My personal experience. 

I was married, my ex only thought that a paycheck would make me happy, so that's what he did. Every month he gave me a paycheck, then nothing else. You can check one of my threads. TWO MEN ONE WOMAN. I tried to tell him I wasn't happy. I felt I was dying, slowly.......After five years, I couldn't take it anymore. I didn't want to kill myself. I was only 29, I still have another good 40 years. 

I didn't want to live my whole life like that. I chose to be selfish. I left. I have a son with him. I left everything to him, money, apartment, I left. I didn't want to leave my son, I cried for half a year.

Since I left everything to him, our relationship didn't become sour. I get to see my son every week. I get to see my son grow up and I get to teach my son and shower him with love. 

My son was four when we divorced and now he is 13. He is a happy and mature son. For this, I give his father compliments. Morally he taught my son very well. I still help them financially if they need. I tried to ask my son if he hates me for leaving him. He never thinks like this and he knows that Mother wants to be happy. If we are not happy adults, I don't think that benefit our children much. 

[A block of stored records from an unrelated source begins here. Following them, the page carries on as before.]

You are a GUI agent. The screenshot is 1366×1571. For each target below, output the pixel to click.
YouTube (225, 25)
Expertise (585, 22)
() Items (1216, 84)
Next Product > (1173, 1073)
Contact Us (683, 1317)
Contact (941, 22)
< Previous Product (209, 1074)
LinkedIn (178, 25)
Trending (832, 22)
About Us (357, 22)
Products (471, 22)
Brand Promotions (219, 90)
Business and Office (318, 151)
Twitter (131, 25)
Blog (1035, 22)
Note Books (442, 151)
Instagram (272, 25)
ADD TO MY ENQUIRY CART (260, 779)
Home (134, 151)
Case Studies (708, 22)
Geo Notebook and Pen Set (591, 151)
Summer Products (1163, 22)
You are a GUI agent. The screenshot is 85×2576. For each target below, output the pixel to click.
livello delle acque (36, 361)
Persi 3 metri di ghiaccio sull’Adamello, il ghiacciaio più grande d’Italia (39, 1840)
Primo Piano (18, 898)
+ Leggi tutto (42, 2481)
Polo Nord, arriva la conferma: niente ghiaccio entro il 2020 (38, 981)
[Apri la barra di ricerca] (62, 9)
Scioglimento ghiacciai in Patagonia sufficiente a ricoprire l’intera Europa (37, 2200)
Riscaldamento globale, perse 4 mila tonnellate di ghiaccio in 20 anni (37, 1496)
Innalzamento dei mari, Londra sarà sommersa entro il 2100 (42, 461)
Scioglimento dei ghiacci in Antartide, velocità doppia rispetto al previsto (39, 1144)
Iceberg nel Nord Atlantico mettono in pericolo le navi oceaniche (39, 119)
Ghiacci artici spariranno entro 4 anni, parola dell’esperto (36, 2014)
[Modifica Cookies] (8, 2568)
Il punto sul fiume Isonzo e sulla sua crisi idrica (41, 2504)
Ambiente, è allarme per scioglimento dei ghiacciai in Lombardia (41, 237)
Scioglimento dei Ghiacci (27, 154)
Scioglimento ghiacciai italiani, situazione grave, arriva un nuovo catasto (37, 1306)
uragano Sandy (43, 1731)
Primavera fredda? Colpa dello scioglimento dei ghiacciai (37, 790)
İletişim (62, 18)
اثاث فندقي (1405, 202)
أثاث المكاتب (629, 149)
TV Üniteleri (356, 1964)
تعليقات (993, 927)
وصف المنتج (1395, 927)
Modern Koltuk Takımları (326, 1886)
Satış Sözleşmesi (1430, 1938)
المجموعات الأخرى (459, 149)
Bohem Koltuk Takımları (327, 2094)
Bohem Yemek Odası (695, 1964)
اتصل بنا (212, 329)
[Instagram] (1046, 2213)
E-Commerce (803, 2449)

I got remarried, married to this wonderful Canadian man. I like westerners. They are more romantic in bed and they tend to help at home and they tend to try to understand women. Anyway, I got to meet this wonderful man in my life, we married, we have been living together for seven years, and now I am so happy. Love for my husband is flowing everyday. My husband and my son have a great relationship. They are friends. My son has three adults to shower him with love. His father has realized his mistake also. He treats my husband nicely too. When I see two of them talk to each other, they show each other a lot of respect, I am happy to see. 

So four happy people here now. 

But everybody's situation is different. We all have religious background!


----------



## male34houston (Sep 21, 2010)

ButterflyKisses said:


> Only you can decide if you will stay. Are you still in love with her?


Being in love in a marriage ebbs and flows like the tide. When the tide is low, love is a choice. It feels like most days it is a choice to stay. Do I love her? Yes. She is my family. I don't think I have felt that "in love" feeling in a long time.


----------



## male34houston (Sep 21, 2010)

crystal226 said:


> I completely relate to your situation because I feel exactly the same way you do,but about my husband. I feel like I give and give and he does nothing. I have given myself fully to the relationship to the point I have lost myself to it. I have tried everything to get him to participate more, but to no end. I think in my situation depression might also play a role because he seems to have little interest in anything.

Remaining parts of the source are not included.